Notably, we contributed to the BIA project INtelligent Cardiovascular Ultrasound Scanner (INCUS), aimed at enhancing cardiac ultrasound examinations. This project sought to automate the workflow, adjust images automatically, perform measurements, and, to a degree, interpret images using artificial intelligence (AI). Our research focused on applying deep learning and visualisation techniques to improve productivity and accelerate decision making for ultrasound operators.
In the INtelligent Handheld Ultrasound Device (INHUD) project, we collaborated with our industrial partner to create an intelligent handheld ultrasound device, accessible for all healthcare professionals. This initiative addresses the challenge of operating the device and interpreting ultrasound images—tasks typically requiring specialist training. Our efforts concentrated on AI driven algorithms for image interpretation and innovative visualisation techniques. These solutions are designed to aid users in real-time interpretation of ultrasound images directly on mobile devices, improving the accessibility and usability of medical ultrasound technology for healthcare providers.
3D Reconstruction
Efficient algorithms: In several of our projects, we have developed efficient parallel algorithms for reconstructing or generating 3D representations of data.

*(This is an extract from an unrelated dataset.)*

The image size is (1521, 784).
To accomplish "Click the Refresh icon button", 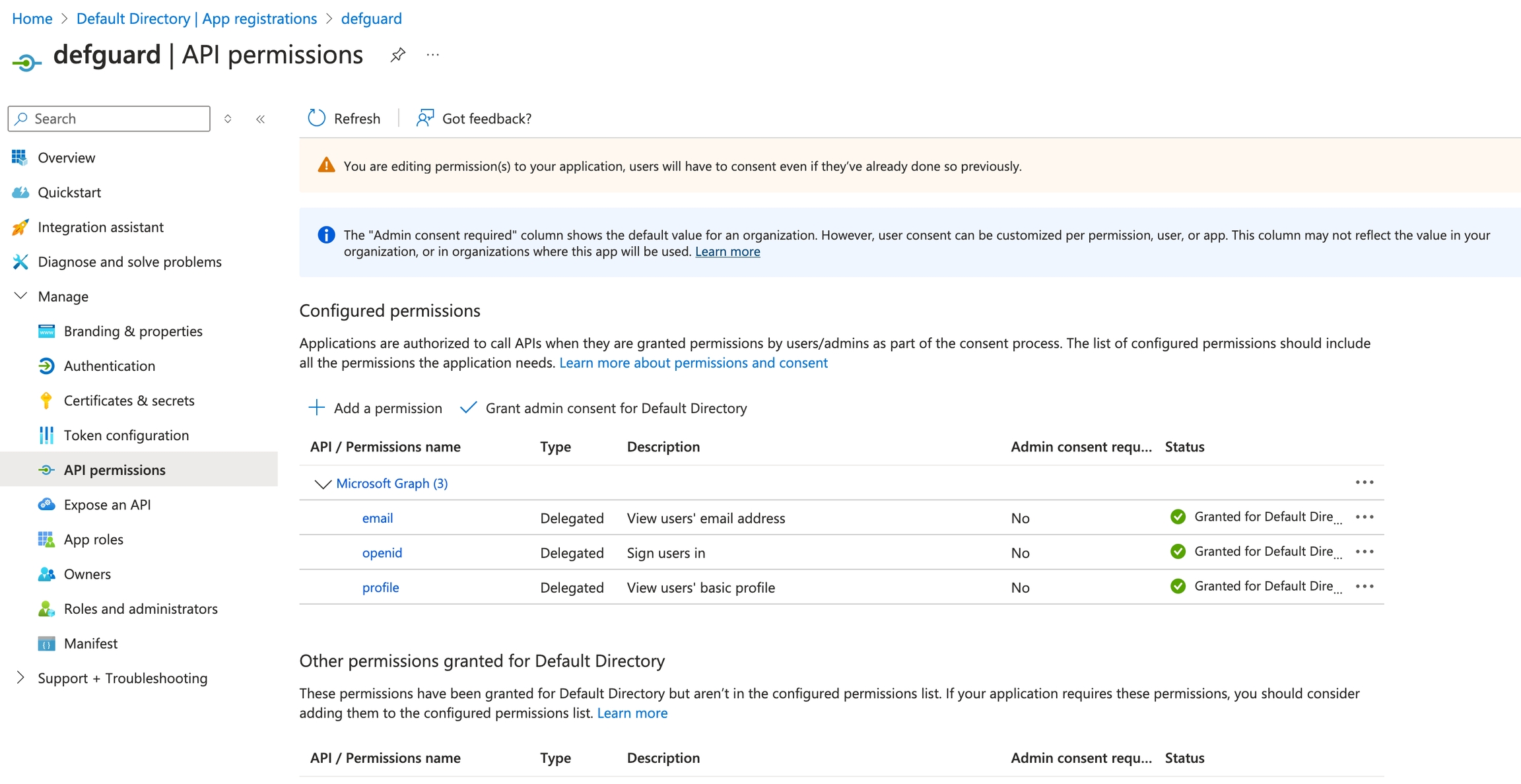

This effort includes the development of a GPU-accelerated algorithm capable of real-time 3D reconstruction, which was developed in a ESA project for creating a high-resolution 3D camera for robotic vision applications in space environments. We have also worked with 3D reconstruction of ultrasound images, developing efficient algorithms to be used on resource-constrained mobile devices.
Generation of microstructures: We have also developed methods for generation of 3D volumes of porous microstructure data. Using generative adversarial networks (GAN), trained on high resolution micro-CT images, our method can generate new unique 3D microstructures, with controllable statistical properties. This generative, controllable method can aid in accelerating material design and optimisation.
Neural radiance fields: We have worked on neural radience fields (NeRFs), an emerging concept from the field of visual computing. NeRFs embed spatial information about a photo-captured object or environment into neural networks. This implicit representation can then be used for, e.g., novel-view synthesis and 3D-model reconstruction, as is shown in the image below. NeRFs also inspire solutions to solving inverse problems in other scientific fields, such as determining physical properties from sparse measurements.